◆ 演習課題 ◆
1. アカウント管理の抜粋から、「当たり前じゃないかと言われる」から「基本、アカウントが異なると何も干渉できません。」までを、末尾の語句も含めて一字一句そのまま書き写すこと。
2. アカウント管理の抜粋によると、共同利用方式ではアカウントを管理するのは誰か。

単独利用は市町村が自分でアカウントを管理する。
共同利用はベンダがアカウントを管理する。

 当たり前じゃないかと言われるかもですが、アカウントはいわば全権です。住民の特定個人情報を市町村が自分で管理するか、ベンダに全権を委任して管理を任せるかの違いと言い換えても良いかもしれません。
 「いや単独利用方式だって、ベンダに委託するのだからベンダの管理下じゃないか?」
 と言われるかもしれません。確かにそのとおりですが、単独利用方式の場合はベンダの権限を制限する等コントロールすることが出来ますし、不審な活動があればそれを検知視する事も出来ます。

 しかし共同利用方式の場合は、何も出来ません。
 基本、アカウントが異なると何も干渉できません。
 共同利用方式はアカウントが異なるため、ベンダ側がそう明示的に設定しない限り仮想サーバーやデータベースにはアクセスできません。単独利用方式なら出来ます。

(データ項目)
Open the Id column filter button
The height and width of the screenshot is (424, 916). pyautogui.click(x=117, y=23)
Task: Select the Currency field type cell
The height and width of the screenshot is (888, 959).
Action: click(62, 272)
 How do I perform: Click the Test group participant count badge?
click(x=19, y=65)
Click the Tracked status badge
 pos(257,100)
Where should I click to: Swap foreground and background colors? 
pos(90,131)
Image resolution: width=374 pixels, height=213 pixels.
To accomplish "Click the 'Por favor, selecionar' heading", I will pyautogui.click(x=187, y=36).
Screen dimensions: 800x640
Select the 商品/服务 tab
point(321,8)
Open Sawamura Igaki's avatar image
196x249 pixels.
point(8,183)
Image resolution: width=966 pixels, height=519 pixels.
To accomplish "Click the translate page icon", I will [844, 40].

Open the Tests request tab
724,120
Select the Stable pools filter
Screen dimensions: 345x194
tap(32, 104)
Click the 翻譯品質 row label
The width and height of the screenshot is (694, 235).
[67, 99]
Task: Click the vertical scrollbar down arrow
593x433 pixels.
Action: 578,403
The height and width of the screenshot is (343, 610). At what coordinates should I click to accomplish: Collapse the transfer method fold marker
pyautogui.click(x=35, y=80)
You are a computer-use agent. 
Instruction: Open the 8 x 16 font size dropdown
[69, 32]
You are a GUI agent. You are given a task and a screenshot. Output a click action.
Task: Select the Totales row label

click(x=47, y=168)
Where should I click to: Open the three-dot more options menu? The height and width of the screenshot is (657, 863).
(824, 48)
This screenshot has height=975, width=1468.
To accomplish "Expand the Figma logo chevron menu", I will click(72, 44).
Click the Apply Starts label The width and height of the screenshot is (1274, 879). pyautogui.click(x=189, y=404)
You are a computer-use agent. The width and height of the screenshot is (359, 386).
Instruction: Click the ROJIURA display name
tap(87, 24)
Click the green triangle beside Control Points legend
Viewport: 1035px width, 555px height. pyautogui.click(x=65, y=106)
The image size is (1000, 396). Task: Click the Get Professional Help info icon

◆ 課題別解答 ◆
1.
当たり前じゃないかと言われるかもですが、アカウントはいわば全権です。住民の特定個人情報を市町村が自分で管理するか、ベンダに全権を委任して管理を任せるかの違いと言い換えても良いかもしれません。
 「いや単独利用方式だって、ベンダに委託するのだからベンダの管理下じゃないか?」
 と言われるかもしれません。確かにそのとおりですが、単独利用方式の場合はベンダの権限を制限する等コントロールすることが出来ますし、不審な活動があればそれを検知視する事も出来ます。

 しかし共同利用方式の場合は、何も出来ません。
 基本、アカウントが異なると何も干渉できません。

2. ベンダが管理する。